I dreamed impossible dreams when I was little too, but somewhere along the way I got scared. For me, it was the fear of failure that held me captive in a tight little box. Throughout my life, that fear has stopped me from believing what God told me. He wants and can do immeasurably more that we could ever hope or dream. (Ephesians 3:20)
Thinking outside the box, dreaming impossible dreams is heart pounding, nauseatingly scary. I am a type A, over achieving rule follower. A pull yourself up by your own boot straps kinda girl, so I like things to be comfortable, set, planned.
Furthermore, I really like rules, schedules and checking off boxes. I paid my way through college working a thirty hour work week, graduated on time with honors, took the “right” job at a bank, met my husband at church and had three children perfectly born three years apart. All according to my schedule; my plan.
But on this day, I gave myself permission to dream with her, “I reaaally want to live on that Orange Meatball, with you!”
And I meant it.
Five years later at age 40, faced with the seemingly impossible task of starting over, I would remember this hope filled dream. Life circumstances upset the applecart I had so carefully, painstaking arranged. A divorce was definitely not in my plan and despite fighting it with every part of my being, it came anyway.
For a year, I walked around with a scarlet letter “D” plastered to the front of my suit coat.
Divorce was not in my vocabulary. God hates divorce. Real or imagined, I suffered under the pain of judgement by others. My own worst critic, I judged myself. Shame, embarrassment, failure and heartbreak repeatedly washed over me.
I was left with the daunting question, what now? What is my new dream? What is HIS Dream for my Life? I would need to step out and believe that all things are possible. Terrified of what came next; I would be forced to dream a new dream.
I come from a very long line of faithful, strong, God loving women. Carrying on this legacy for my girls will be my life’s greatest work.
I have this incredible photograph of my grandma and her five siblings. The baby is crying and one of the girls is smacking herself on the forehead. I love how a picture can tell a story; it makes me want to know more.
My Grandma lost her Daddy when she was only five years old. At age 35, my Great Grandma was faced with her seemingly impossible task of raising six children on her own on a 130 acre farm in rural Indiana.
What I want to know when I look at this picture is “how” she did it. Was she afraid, like me? Did she fall to her knees and beg God for help, and wonder if He could even hear her? Did she feel abandoned by her husband and by God? Were there times when she wanted to give up, give in, run away?
In all my searching and striving, I find that all I really want is to leave a legacy of faith for my children. I want my girls to know, “how” we did it. How we lived a life of faith, together. And thus, the desire to write down Our Story
…everything I want to teach my girls, but more, everything they are teaching me.

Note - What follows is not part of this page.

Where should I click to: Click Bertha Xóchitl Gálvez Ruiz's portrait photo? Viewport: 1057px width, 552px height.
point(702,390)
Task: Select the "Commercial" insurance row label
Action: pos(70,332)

My mom has always been terrified of the water. This fear drove her passion to make sure her own children learned to swim. Amusing but true, if necessary she wanted us to be able to save her from drowning. Each and every summer day, she would drive twenty minutes to the freezing cold waters of the Rivera Club for swimming lessons. Thanks to my mom, my sister, brother and I are all great swimmers.
I am terrified to take risks and fail so I will teach my children to that the risk to live impossible dreams. I will carry on this great legacy of faith that “lives in me” because of my Great Grandmother and many others before and after her. My children will know that when life gets hard they can count on God; they can take risks and believe that with HIM all things are possible. (Mark 10:27)
I will teach them to live this Great Adventure of life with love and abandon. I will teach them, but we will learn this together. I am choosing to fix my eyes on HIM and believe HIM for more…immeasurable more.
This time, I don’t have a plan. I don’t know what’s next and most days I am peering into a dense fog of doubt and fear. My old type A, over achiever rule following self still creeps in. But He is teaching me moment by moment to depend on HIM, to dream impossible dreams and believe His promise that HIS plans for me are good. (Jeremiah 29:11)
I am still afraid but I step forward in bold childlike faith, remembering Rachel and her orange meatball, to see what’s next.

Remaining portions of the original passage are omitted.